GENType: a U.S. molecular surveillance designation for each unique combination of spoligotyping and 24-locus MIRU-VNTR analysis results. GENType is designated as a G followed by 5 digits, which are assigned sequentially to every genotype identified in the United States (e.g., G00017).
geospatial concentration: a measure of how concentrated a genotype is in time and space. It indicates that recent transmission might have occurred, because patients with isolates having the same genotype and who reside closer to each other are more likely to have come in contact with each other. TB GIMS uses the log-likelihood ratio (LLR) to generate a statistical measure of geospatial concentration of a given TB genotype for purposes of cluster detection and alerting.

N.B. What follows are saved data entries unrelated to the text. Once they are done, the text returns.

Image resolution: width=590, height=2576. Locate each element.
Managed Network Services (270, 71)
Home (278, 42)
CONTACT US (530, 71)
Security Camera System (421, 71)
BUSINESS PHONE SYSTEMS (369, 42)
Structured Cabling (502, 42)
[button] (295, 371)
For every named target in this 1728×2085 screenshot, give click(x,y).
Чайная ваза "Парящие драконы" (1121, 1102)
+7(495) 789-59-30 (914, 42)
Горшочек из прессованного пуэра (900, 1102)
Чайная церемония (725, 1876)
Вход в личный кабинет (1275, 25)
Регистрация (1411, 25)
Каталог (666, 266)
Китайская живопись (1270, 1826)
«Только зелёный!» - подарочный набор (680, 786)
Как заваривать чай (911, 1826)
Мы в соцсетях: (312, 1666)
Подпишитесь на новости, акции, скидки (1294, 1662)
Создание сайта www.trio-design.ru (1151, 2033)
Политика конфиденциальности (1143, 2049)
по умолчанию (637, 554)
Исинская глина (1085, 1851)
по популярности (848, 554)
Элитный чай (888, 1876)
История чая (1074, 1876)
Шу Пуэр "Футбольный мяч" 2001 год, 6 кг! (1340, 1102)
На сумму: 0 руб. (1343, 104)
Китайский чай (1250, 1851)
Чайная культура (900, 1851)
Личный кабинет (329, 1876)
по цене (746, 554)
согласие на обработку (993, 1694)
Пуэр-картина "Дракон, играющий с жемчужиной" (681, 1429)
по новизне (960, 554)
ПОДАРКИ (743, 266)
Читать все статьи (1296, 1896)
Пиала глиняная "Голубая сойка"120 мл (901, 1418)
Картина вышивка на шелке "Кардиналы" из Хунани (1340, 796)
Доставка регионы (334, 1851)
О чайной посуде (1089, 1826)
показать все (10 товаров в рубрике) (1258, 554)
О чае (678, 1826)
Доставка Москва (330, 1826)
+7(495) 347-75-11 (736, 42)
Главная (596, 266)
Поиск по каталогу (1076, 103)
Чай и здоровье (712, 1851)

linking: the process of connecting genotyping results in TB GIMS with a corresponding TB case reported to NTSS. This process is essential for ensuring that demographic, risk factor, and geographic data can be viewed in TB GIMS for genotype clusters.
log-likelihood ratio (LLR): a measure of the geographic concentration of a specific genotype in a county, compared with the national distribution of that same genotype, throughout a 3-year period. A higher LLR indicates that the genotype has geospatial clustering within the county, which might indicate recent transmission of Mycobacterium tuberculosis.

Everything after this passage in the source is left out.